◆ DATA RECORDS:
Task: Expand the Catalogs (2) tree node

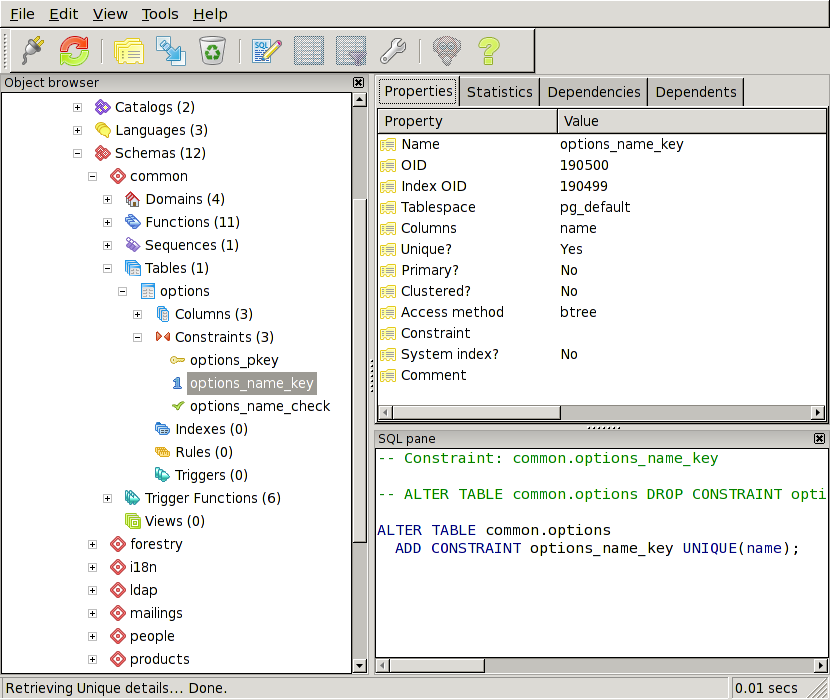Action: pos(77,107)

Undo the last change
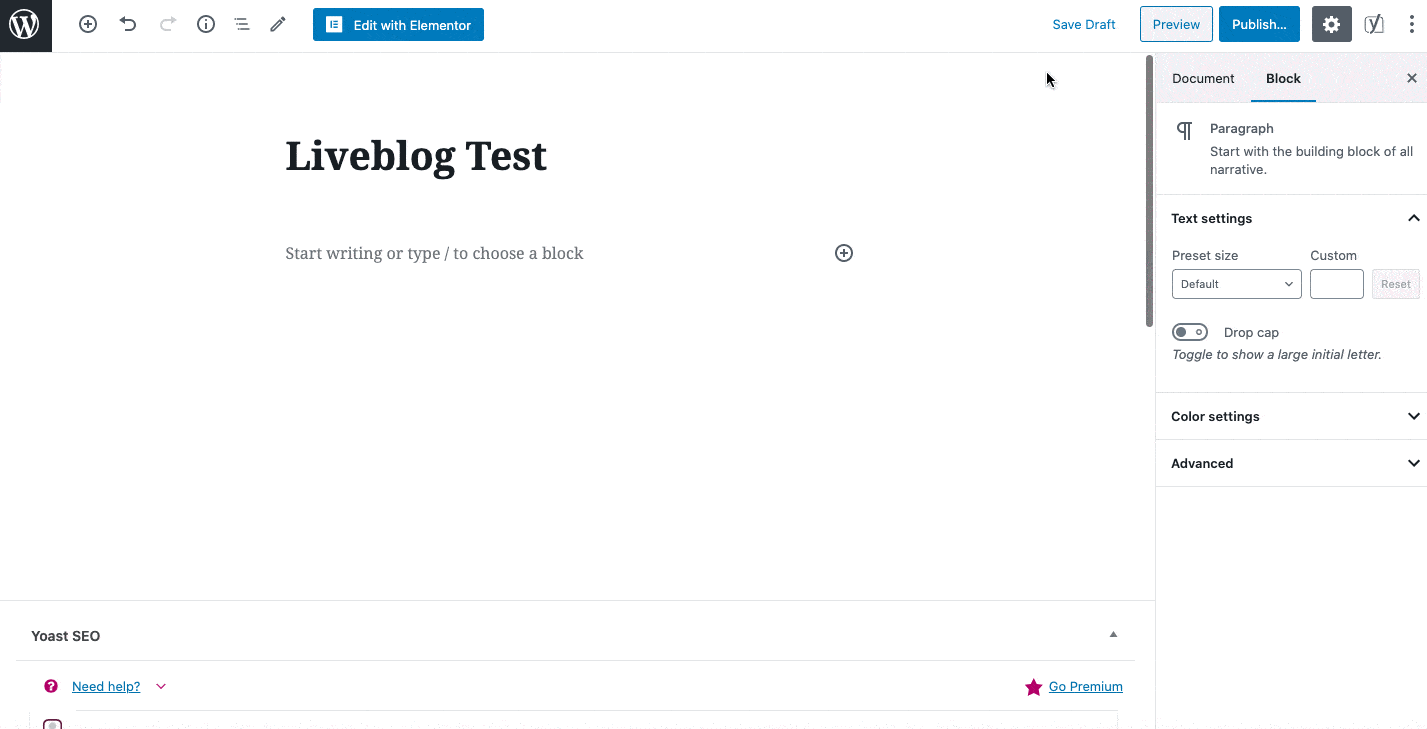coord(128,24)
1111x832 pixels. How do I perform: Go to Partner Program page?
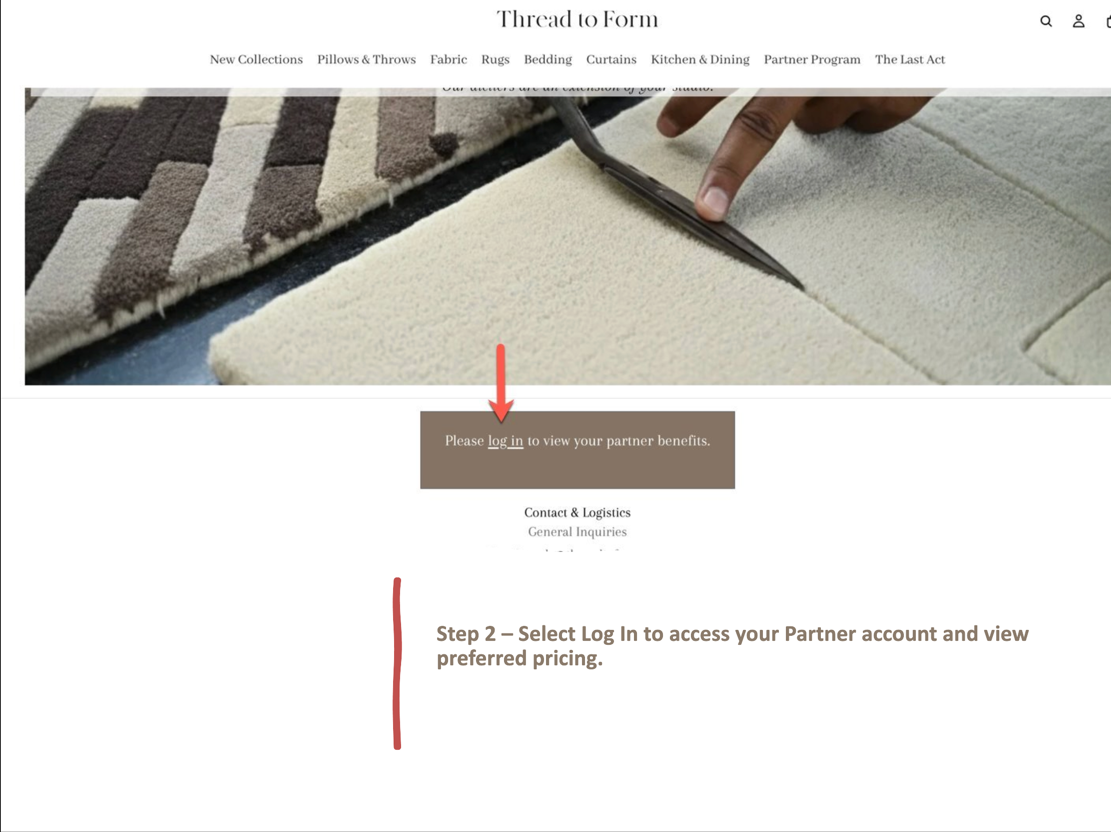pos(812,60)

◆ INSTRUCTIONS FOR THE TASK:
Go through the records above and write out every line exactly, passing over the pictures.

◆ EXERCISE SOLUTION:
Task: Expand the Catalogs (2) tree node

Action: pos(77,107)

Undo the last change
coord(128,24)
1111x832 pixels. How do I perform: Go to Partner Program page?
pos(812,60)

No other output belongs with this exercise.